Wednesday, October 14, 2009

"Bring it, 'Happy Feet!'"



The Expendables
On paper, this whacky Sly Stallone vehicle sounded pretty amazing. Sly, Mickey Rourke, Jason Statham, Jet Li, Dolph Lundgren, "Stone Cold" Steve Austin, Eric Roberts and a bunch of other awesome dudes star in a Dirty Dozen-style action tale of mercs and mayhem. Like I said, on paper it sounded amazing -- but I never imagined it would work. How could I? Then they released this as the first official pic and I was like, "Hello, what do we have here?" That's Eric Roberts, "Stone Cold" Steve Austin and an explosion. Yes! Also of note: Roberts plays a dude who's named "Monroe" -- also: Yes! Well, as of today, I'm officially onboard The Expendables.

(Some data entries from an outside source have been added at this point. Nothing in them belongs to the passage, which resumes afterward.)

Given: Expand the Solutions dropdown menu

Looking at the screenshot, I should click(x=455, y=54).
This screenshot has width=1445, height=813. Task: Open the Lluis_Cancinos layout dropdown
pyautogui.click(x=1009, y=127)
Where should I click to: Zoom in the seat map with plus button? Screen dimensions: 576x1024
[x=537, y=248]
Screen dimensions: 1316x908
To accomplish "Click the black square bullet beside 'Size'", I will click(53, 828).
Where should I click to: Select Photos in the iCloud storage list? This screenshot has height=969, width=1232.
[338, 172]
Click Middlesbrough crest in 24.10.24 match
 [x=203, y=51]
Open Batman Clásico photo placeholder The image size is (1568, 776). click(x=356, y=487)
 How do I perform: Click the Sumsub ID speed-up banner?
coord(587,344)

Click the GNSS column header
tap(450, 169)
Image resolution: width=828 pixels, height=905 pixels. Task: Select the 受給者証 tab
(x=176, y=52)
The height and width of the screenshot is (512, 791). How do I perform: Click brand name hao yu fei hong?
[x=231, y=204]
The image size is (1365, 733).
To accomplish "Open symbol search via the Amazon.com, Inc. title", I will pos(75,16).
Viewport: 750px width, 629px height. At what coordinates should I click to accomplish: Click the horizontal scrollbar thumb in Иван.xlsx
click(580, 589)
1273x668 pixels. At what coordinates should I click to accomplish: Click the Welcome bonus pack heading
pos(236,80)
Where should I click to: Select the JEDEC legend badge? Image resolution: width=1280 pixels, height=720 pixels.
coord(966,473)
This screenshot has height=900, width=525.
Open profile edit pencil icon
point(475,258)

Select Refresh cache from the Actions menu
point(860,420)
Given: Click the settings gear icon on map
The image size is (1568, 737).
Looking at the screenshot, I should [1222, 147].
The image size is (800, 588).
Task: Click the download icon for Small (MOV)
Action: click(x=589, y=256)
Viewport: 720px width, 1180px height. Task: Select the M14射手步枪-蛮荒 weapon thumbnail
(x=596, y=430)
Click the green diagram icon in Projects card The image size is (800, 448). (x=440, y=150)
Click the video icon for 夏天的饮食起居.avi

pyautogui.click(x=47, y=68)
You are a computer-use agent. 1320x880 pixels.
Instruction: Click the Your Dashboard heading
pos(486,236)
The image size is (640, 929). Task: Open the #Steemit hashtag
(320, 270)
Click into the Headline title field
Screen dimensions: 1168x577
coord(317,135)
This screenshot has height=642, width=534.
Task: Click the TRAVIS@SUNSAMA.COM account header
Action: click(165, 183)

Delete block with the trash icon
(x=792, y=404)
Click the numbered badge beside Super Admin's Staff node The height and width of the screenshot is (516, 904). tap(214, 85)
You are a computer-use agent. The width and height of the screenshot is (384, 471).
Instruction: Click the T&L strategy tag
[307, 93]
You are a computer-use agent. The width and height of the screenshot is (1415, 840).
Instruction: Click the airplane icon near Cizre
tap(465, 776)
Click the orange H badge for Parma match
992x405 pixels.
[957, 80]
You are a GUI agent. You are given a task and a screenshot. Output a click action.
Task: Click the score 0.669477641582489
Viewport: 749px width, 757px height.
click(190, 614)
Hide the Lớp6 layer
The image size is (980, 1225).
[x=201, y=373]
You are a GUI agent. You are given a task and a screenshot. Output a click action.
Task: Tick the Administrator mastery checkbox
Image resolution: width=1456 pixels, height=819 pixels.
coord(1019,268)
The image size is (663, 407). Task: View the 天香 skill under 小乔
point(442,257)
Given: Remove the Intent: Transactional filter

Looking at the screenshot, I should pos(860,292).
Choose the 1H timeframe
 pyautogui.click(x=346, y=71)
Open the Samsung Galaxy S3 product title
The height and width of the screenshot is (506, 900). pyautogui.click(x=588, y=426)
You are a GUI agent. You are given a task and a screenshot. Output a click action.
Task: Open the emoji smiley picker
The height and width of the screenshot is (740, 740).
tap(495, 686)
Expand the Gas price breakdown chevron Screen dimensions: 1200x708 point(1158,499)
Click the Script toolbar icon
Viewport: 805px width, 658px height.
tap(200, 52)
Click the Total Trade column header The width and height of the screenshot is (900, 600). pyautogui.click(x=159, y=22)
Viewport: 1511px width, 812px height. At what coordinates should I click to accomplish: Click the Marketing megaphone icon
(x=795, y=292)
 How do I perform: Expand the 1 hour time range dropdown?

I'm shotgunning a six-pack, getting a lap dance from a Hungarian stripper with a c-section scar and lining up on opening night for this -- and it's all thanks to this trailer.

LOL!
I'm assuming you're already familiar with dontevenreply.com. If not, the basic premise is a guy responds to various classified ads in a jackassderdly manner and hilarity ensues. And it really, really does.

BSG
Just in case you (or your shame boner) forgot how easy on the eyes Tricia Helfer and Grace Park of Battlestar Galactica were, Maxim has decided to remind you with a new cover, video and, uh, spread.

January…again
Also, just in case you were wondering what that full January Jones/GQ photoshoot looked like, here 'tis.

Assassin’s Creed
Montreal developers Ubisoft still haven't released Assassin's Creed II yet -- that's in November -- and they're already talking about Assassin's Creed III. I guess it's more like they're throwing around ideas for it, some of them being: possibly setting the game in World War II and making the title's protagonist a lady. That's cool. Although, I was hoping they might do some other stuff set before then first, you know? Like, the first was in the Middle East during The Crusades, the second is slated for Italy during the Renaissance, why not hit Britain during the Elizabethan era or even the Victorian age? Even the American or French revolutions might be an interesting place for assassins to turn up. We'll get to you soon enough, WWII.

Brutal Legend
The reviews are starting to come in an it looks like Tim Schaffer's Heavy Metal epic staring Jack Black is as awesome as promised. Although, I gotta say I didn't see the real-time strategy game component coming. Must buy now!

And finally…
This bit on various Netflix cues of the stars is pretty funny. Okay, not LOL! funny but definitely amused exhale/snort funny.